Check the order of evaluation of your statement if (ar[i][j]==0 || i>(size-1) || j>(size-1) || i<0 || j<0) . You will access ar[i][j] to evaluate the first expression even if i is out of bounds or j is out of bounds. It should be in the order so that when a short circuit does happen in the if condition you are safe/does not result in undefined behaviour for example:

if (i < 0 || i >= size || j < 0 || j >= size || ar[i][j]==0) . Now if i < 0 it shorcircuits and does not need to check the rest and does not evaluate ar[i][j] .
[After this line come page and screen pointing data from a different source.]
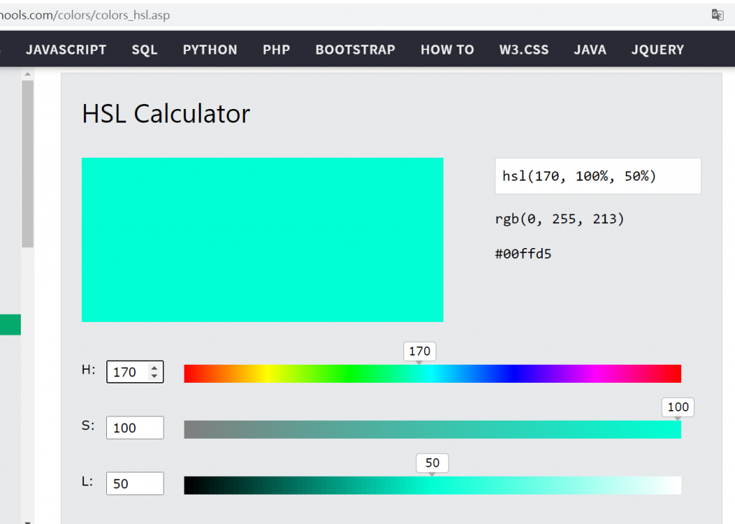Click the sidebar scrollbar up arrow
The width and height of the screenshot is (735, 524).
[27, 74]
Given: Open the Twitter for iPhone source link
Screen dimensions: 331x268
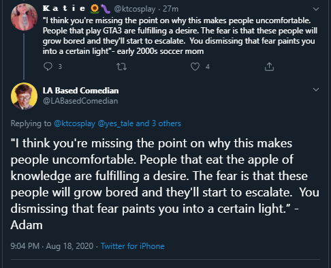Looking at the screenshot, I should point(133,246).
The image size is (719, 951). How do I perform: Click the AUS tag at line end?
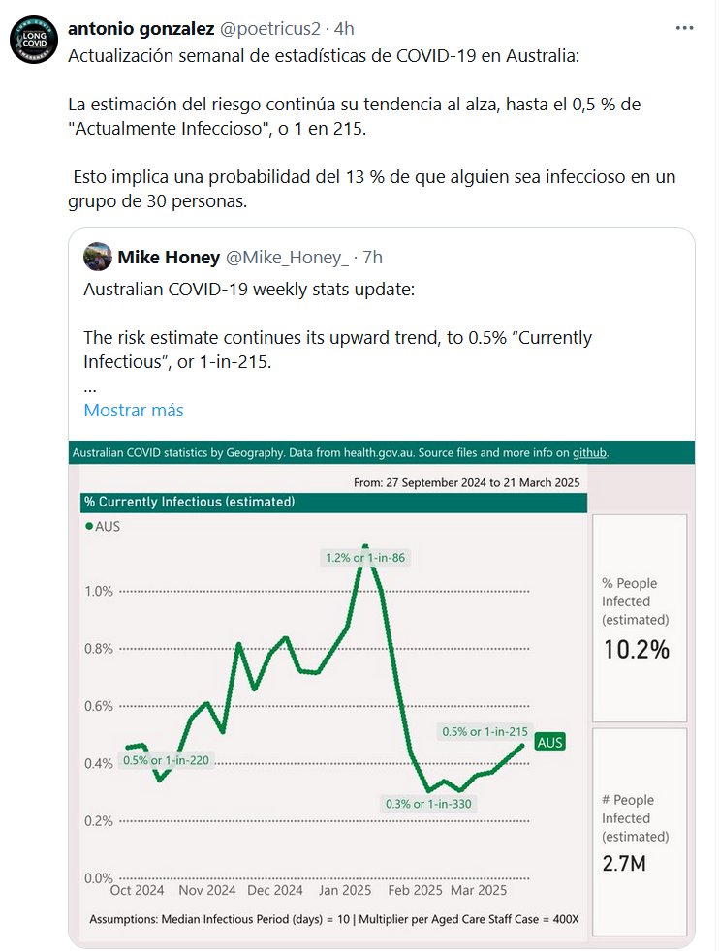[549, 742]
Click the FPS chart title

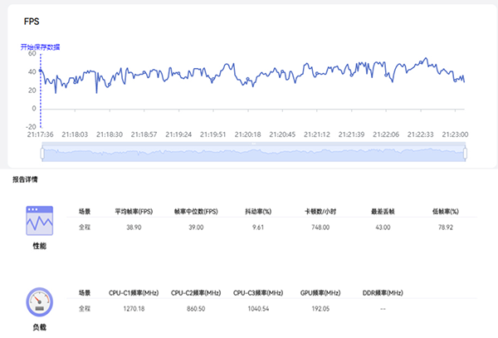click(32, 21)
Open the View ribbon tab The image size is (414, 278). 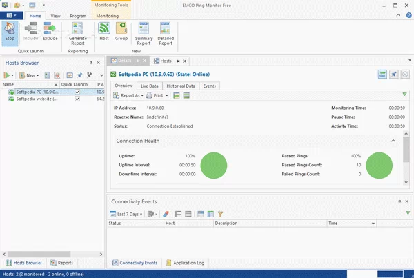click(55, 15)
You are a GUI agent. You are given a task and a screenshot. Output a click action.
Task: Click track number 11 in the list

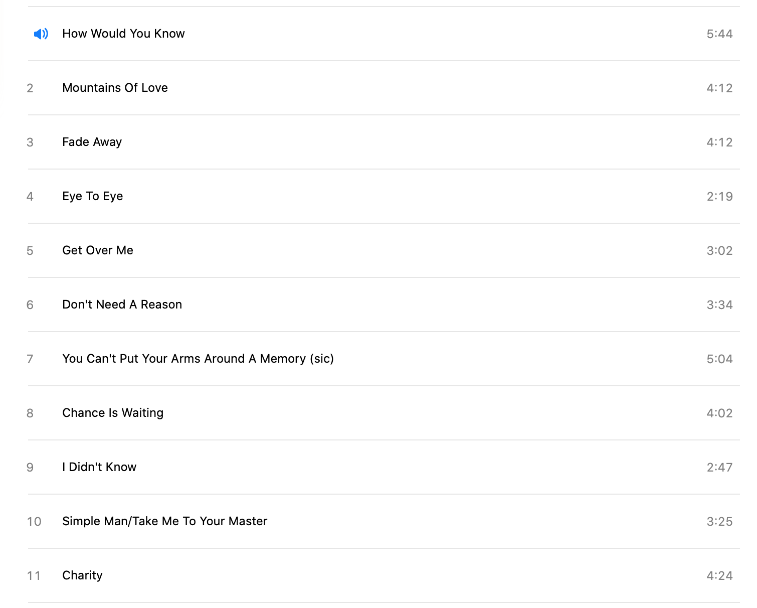coord(34,576)
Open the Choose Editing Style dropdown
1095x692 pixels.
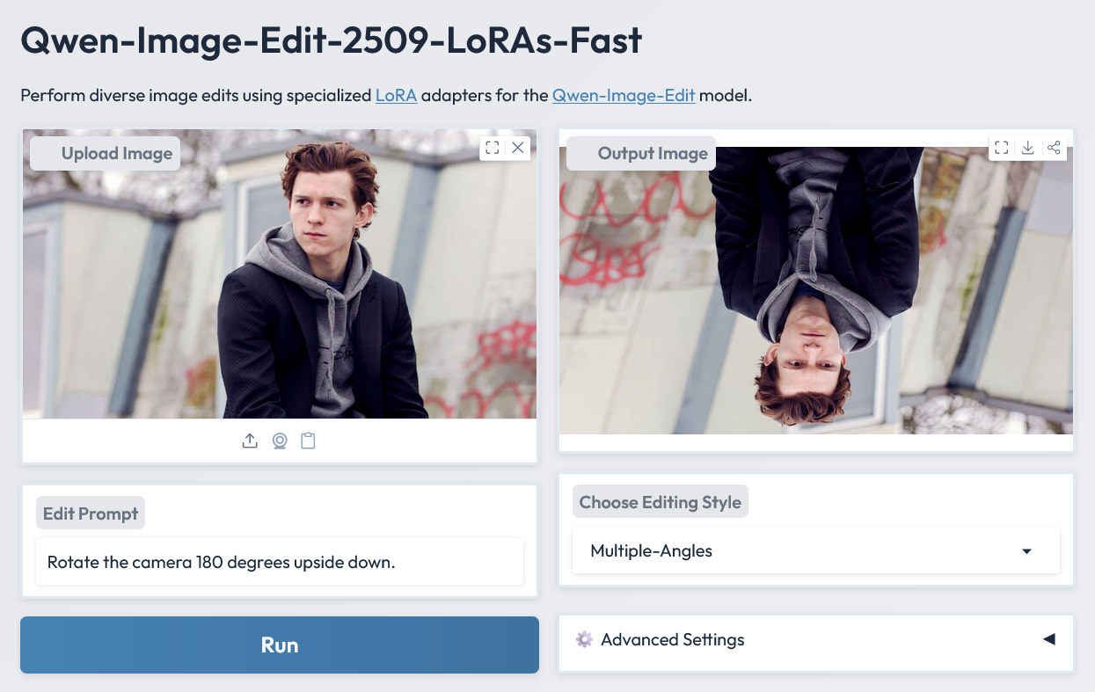tap(815, 551)

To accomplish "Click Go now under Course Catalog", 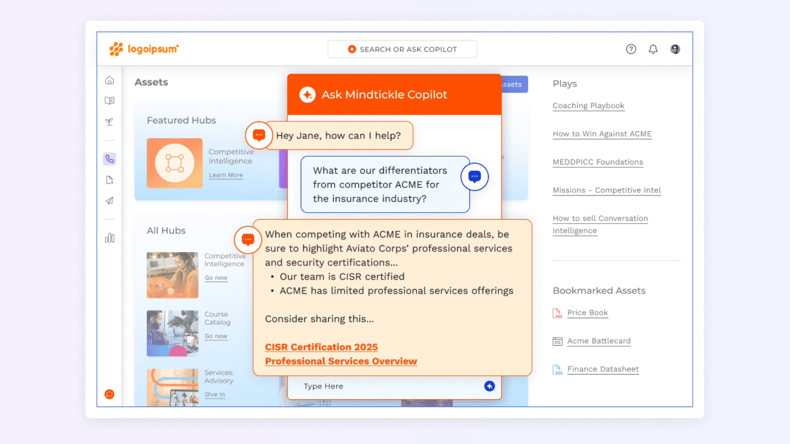I will tap(216, 336).
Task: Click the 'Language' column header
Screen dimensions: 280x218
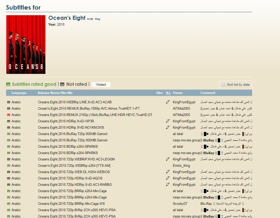Action: (x=19, y=93)
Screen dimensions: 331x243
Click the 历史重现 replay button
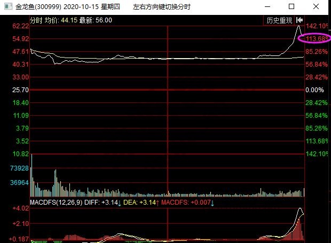click(x=279, y=20)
As you mentioned this is not working, here is a working version which I will explain. First I have changed your C style arrays to vectors and rather I use those to get row and col sizes. I also removed your inputs from users which you can add in later and helps keep the problem simple.

#include <vector>
bool findpath(vector<vector<int>>ar,int i,int j,vector<vector<int>>& visited)
{

    if (i < 0 || i >= ar.size() || j < 0 || j >= ar[0].size() || ar[i][j] == 0 || visited[i][j]) return false;

    if (ar[i][j]==2) return true;

    visited[i][j] = true;
    if(findpath(ar,i+1,j,visited) || findpath(ar,i,j+1,visited) || findpath(ar,i-1,j,visited) || findpath(ar,i,j-1,visited)) return true;
    visited[i][j] = false;

    return false;
}
int main() {
        const int rows = 3;
        const int cols = 3;
        vector<vector<int>> arr = {{ 0 , 3 , 2 },
                                   { 3 , 3 , 0 },
                                   { 1 , 3 , 0 }};

        vector<vector<int>> visited(rows,vector<int>(cols,false));
        bool b = findpath(arr,1,1,visited);
        if (b)
            cout<<"YES"<<endl;
        else
            cout<<"NO"<<endl;


    return 0;
}

In the main function I have just used a vector<vector<int>> to describe a maze which was in the link you posted. The i and j are the starting points in the example below that is 1 and 1 . There is also a visited 2D array same as the maze. This stops you from going in an infinite recursion by marking the spots you have already covered and if they dont work out you set vector[i][j] = false to backtrack. Lastly if any of your arrangements returns a valid result we return else we just return false.

You can view this demo live here

You also mention that 1 is the starting point. In the example I have already started from 1 . You can add a loop in main to first figure out the coordinates for the starting point. Again this should be enough to get you going.